2) Some automated processes lower the quality of outcomes. Microwaving food might be a faster/cheaper way to cook, but customers might criticize the results.
3) Some processes can be viewed as having lower value compared to others, independent of result quality. This is particularly common in the art and service industries, for which the logo of a restaurant is very much at the intersection.
All creative mechanical processes - whether it’s factory made furniture, reproduced prints of the Old Masters, or now gen AI outputs - rely on some examination of prior human output, because the judgment of what people will want to use or consume has already been made historically, and the mechanical processes are different ways of distilling those decisions into something that machines can reproduce.
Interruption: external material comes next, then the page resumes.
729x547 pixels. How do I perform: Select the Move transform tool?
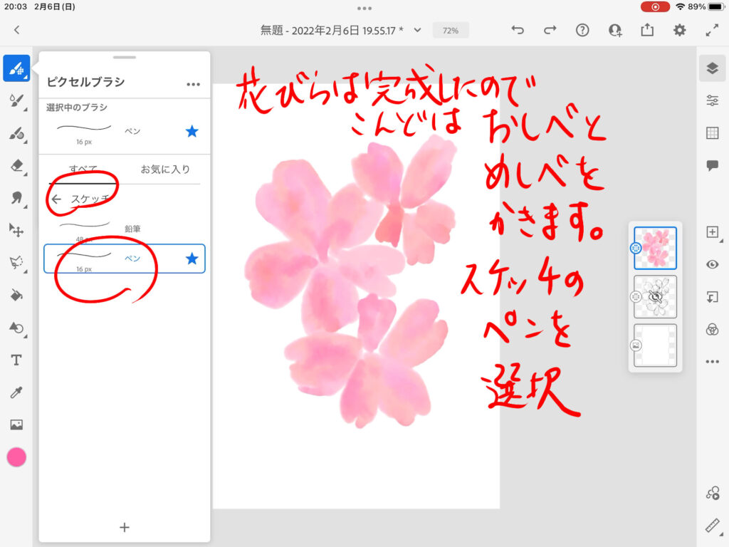pos(16,229)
In this particular case, the restaurant owner put effort into writing a prompt and presumably reviewing many possible outputs to pick one. What has happened with gen AI is that anyone who can somewhat visualize the artistic product they are looking for - a blurb in a specific style, a picture that has certain visual aspects, sounds that match some set of sonic characteristics they like - can now produce something passable without involving another human being. That has happened many times since the start of the Industrial Age - a vacuum cleaner does a passable job of cleaning surfaces, microwaves do a passable job of cooking foods, synthesizers do a passable job of sounding like a human orchestra, and so on. All these tasks could only be done, at any level of quality, by humans - now, humans are still capable of being more innovative and detail oriented than machines can with a variety of cognitive tasks, but machines have gotten to the “vacuum cleaner” level of producing equivalent outputs.
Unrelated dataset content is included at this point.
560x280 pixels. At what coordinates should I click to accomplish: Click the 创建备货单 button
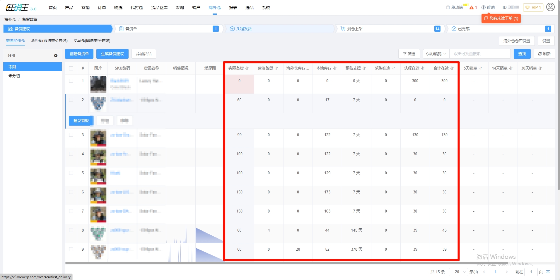coord(79,54)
I get the anxieties and fears coming from seeing a whole class of aesthetic and cognitive tasks being taken over by machines, because the ability to compose a marketing slogan feels closer to the notion of human identity and cultural know-how, than knowing how to clean a home well. Is that what explains the incredible degree of paranoia and resentment we are seeing, evidenced in this case by people wanting to hurt someone’s business/livelihood because of how mad they are?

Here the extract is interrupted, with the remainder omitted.